Rashtriya Janata Dal chief Lalu Prasad sparked a controversy on Saturday by saying Hindus and Indians living abroad eat beef, with his remarks drawing a strong protest from BJP leader Giriraj Singh.
Against the backdrop of the lynching of a Muslim man in Uttar Pradesh following rumours that he had slaughtered a calf, the former Bihar chief minister told ANI that the BJP is using the issue of a ban on beef to “communalise the nation”.
“This issue is being used solely for communalising the nation. Hindus eat beef, so do Indians living abroad. For someone who consumes meat on a regular basis, it does not matter if it is beef or mutton,” Lalu Prasad said.
“Hindus too eat beef when they go abroad,” he said before leaving for Hajipur, where his son Tejashwi Yadav filed his nomination papers for the upcoming Bihar assembly polls.
However, Lalu Prasad added that meat was not part of the diet of ‘cultured people’. He also said people “must not eat meat as it is a source for many diseases”.
“Cultured people do not eat meat at all,” he said, while reacting to the lynching of 50-year-old Mohammad Ikhlaq by a mob at Bisada village in Uttar Pradesh on Monday.
Later in the day, the RJD chief modified his statement stating that “ beef does not mean cow’s meat”.
But, the RJD chief’s comments angered BJP leader and Union minister Giriraj Singh, who sought an immediate apology from Lalu Prasad.
“We will launch an agitation from Lalu’s house if he does not withdraw his comments,” Singh told reporters.

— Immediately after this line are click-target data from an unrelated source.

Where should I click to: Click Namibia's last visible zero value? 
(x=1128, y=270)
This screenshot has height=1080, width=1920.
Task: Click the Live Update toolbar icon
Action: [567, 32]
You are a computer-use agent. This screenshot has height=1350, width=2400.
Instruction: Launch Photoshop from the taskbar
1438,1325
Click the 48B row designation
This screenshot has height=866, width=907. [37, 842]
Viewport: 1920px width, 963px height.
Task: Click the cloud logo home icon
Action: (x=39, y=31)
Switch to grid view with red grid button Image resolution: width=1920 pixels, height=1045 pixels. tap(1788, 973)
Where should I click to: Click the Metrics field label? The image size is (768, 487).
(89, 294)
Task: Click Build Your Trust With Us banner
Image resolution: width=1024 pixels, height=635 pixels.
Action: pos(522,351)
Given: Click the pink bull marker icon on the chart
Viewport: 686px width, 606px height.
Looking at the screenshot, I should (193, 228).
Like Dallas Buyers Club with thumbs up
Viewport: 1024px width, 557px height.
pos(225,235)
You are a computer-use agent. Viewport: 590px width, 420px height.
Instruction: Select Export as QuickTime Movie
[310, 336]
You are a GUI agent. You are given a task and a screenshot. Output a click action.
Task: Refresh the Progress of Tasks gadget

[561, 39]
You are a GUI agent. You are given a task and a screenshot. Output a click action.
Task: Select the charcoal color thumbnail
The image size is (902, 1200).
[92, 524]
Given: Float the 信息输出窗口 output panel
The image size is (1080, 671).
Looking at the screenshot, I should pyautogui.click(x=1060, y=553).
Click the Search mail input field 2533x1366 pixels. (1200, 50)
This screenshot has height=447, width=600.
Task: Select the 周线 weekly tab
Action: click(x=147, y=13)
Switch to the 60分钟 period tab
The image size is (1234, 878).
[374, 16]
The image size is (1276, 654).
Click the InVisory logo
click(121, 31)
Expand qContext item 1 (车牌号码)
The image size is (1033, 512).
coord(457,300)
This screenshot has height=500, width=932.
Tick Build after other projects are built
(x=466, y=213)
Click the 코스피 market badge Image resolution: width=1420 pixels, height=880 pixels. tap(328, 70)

Lalu Prasad was embroiled in a controversy last Sunday, when he described the polls in Bihar as a fight between “forward and backward classes”. The Election Commission served a notice to him and a case was filed against him.
The lynching of Ikhlaq sparked sectarian tensions and drew nationwide outrage. He was beaten to death while his 22-year-old son was critically injured by a group of local residents that broke into his home late on Monday night, accusing him of butchering a calf and eating beef.
Cow slaughter and beef trade have come into sharp focus since the BJP took power at the Centre last year as right wing groups have been pushing for a nationwide ban, a move that many minority groups have described as an attack on individual rights.